After the implementation of the basic back propagation, the task asks us to deduce the formula of the back propagation of the BN layer on the paper and write out a long string of calculation expressions directly. This place is also a key point. The main steps of the derivation can be summarized with this figure Here)
After this writing, I think I have a deeper understanding of reverse communication. It's really not good to just look at it without hands. If you want to really understand reverse communication, you must push your hands to knock the code again! The implementation code is as follows, 17 times faster than the original (I don't know how fat four It's slow to see others...)
Since we need to add layer_norm next, we will not be able to load the code for the time being, and finally we will load it together.

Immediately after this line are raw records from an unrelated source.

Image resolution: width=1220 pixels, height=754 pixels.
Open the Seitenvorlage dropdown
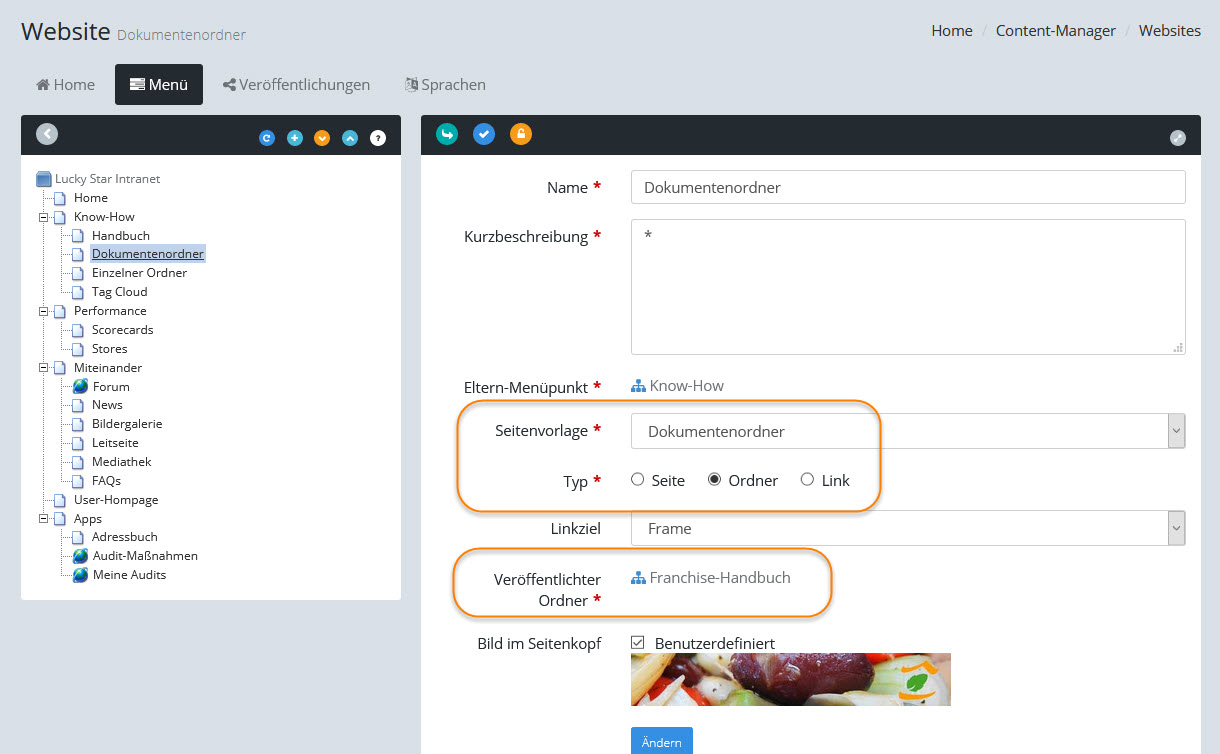pos(907,431)
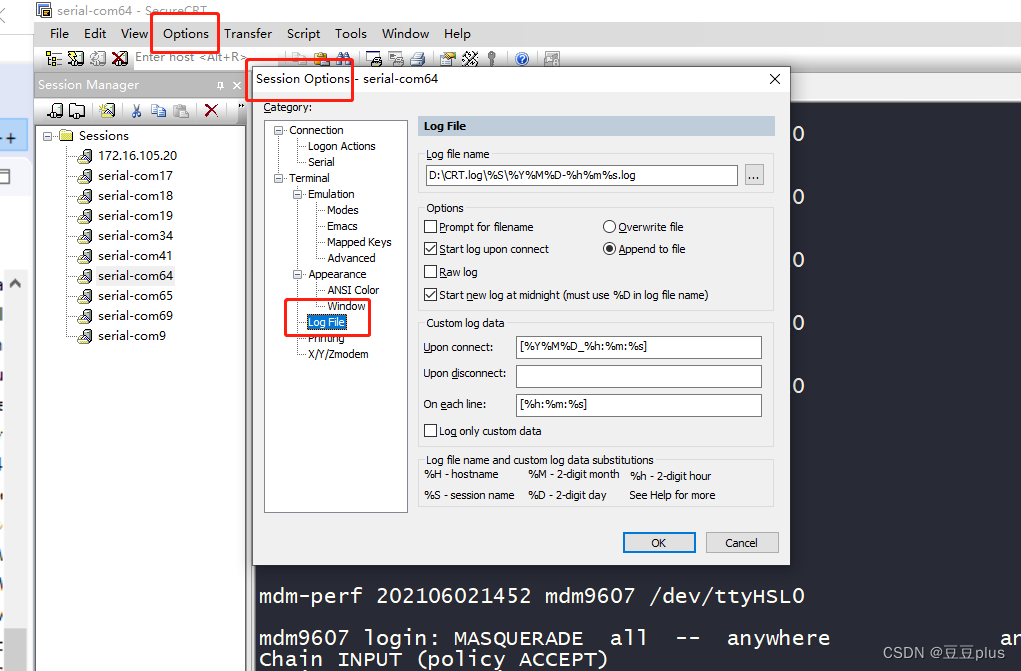Select the Overwrite file radio button

pyautogui.click(x=609, y=227)
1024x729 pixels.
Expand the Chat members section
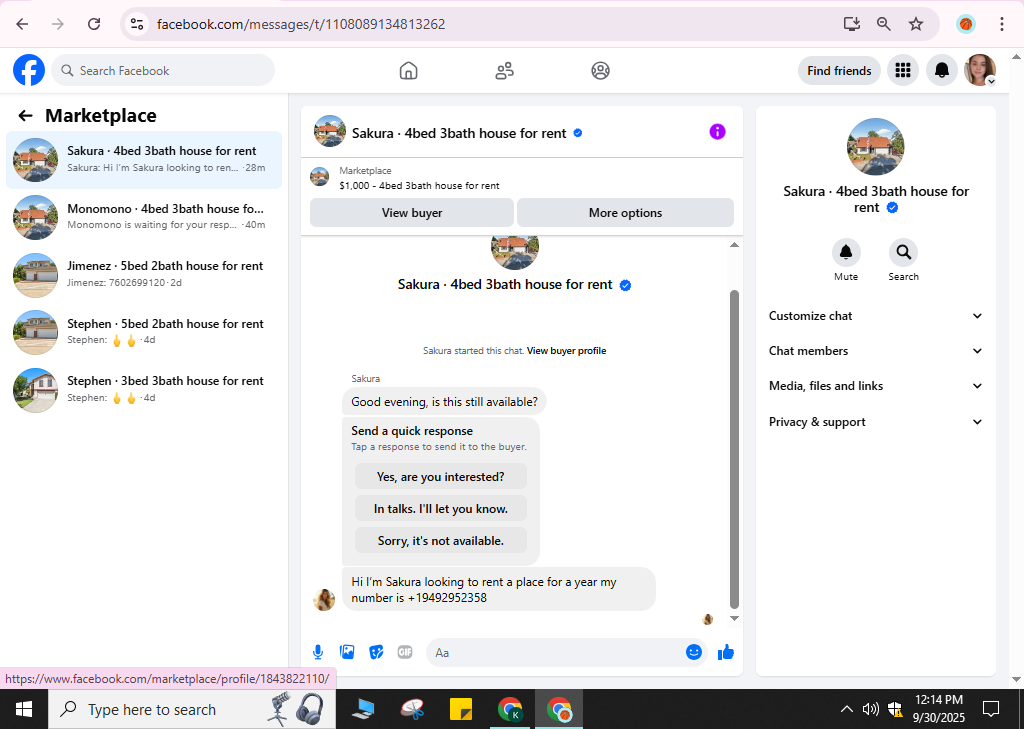pyautogui.click(x=875, y=351)
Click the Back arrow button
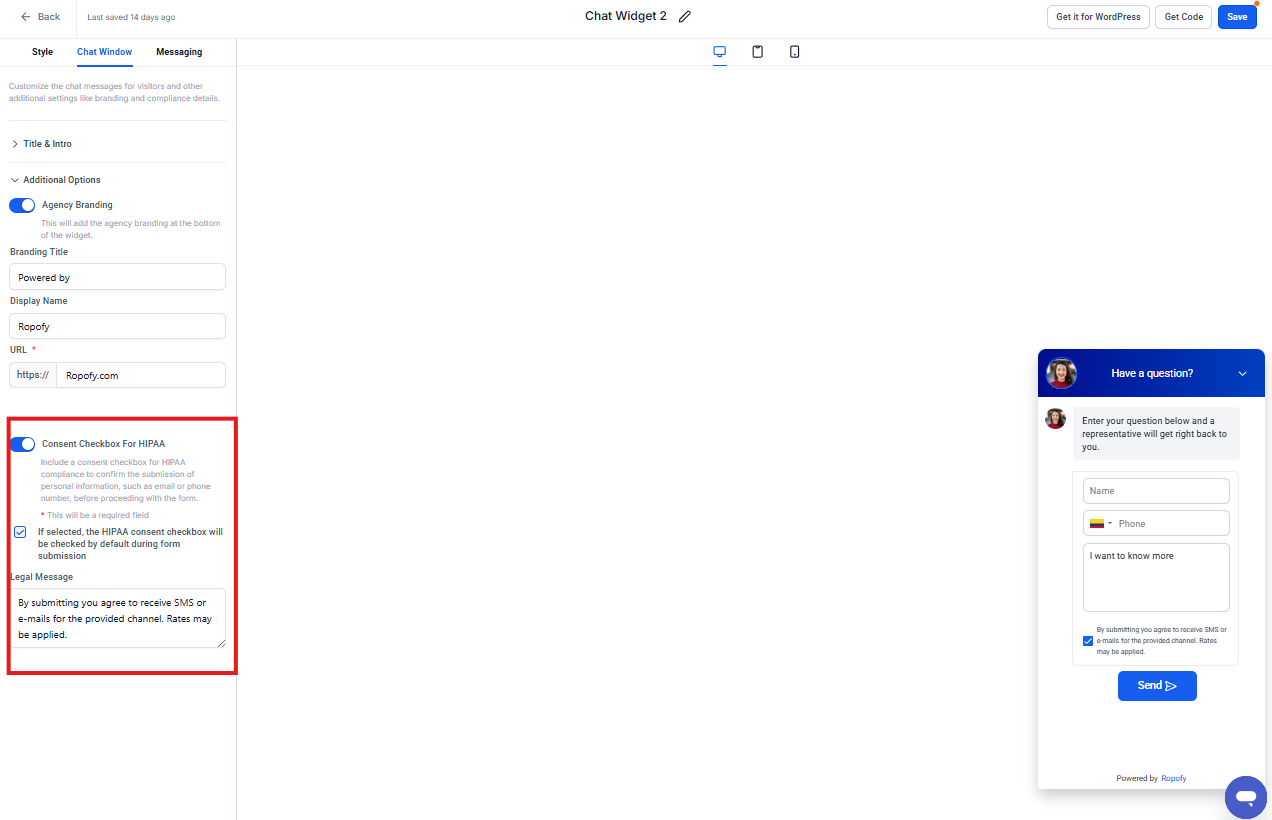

Next, the assignment shows us the differences between the full connected network trained by adding BN layer and not adding BN layer, such as high accuracy, fast convergence, not strict requirements for weight initialization, etc. To sum up, BN is good. We must add BN! At the same time, another important conclusion is that generally speaking, the more samples BN layer contains, the better the final effect is. It's easy to understand. Because the more samples, the more accurate the statistical results are, the better the effect is naturally. But for the test, because the mean value and square deviation of BN are fixed, it has nothing to do with our batch size.
Layer Normalization
The next problem is to realize Layer Normalization, which is actually to standardize the feature dimension. What do you mean? We take a transposition of the original input and turn it into a matrix of (D, N) size, then do the same Batch Normalization operation, and finally turn the result back. The corresponding back propagation is the same. First, we take a transpose of dx_after, and then for the previous operation, change the corresponding n into D. after the operation is completed, we can transpose DX back successfully. This is the charm of linear algebra! (although I probably know it's right to write like this, I haven't turned my mind completely and am ready to supplement my knowledge of linear algebra qwq)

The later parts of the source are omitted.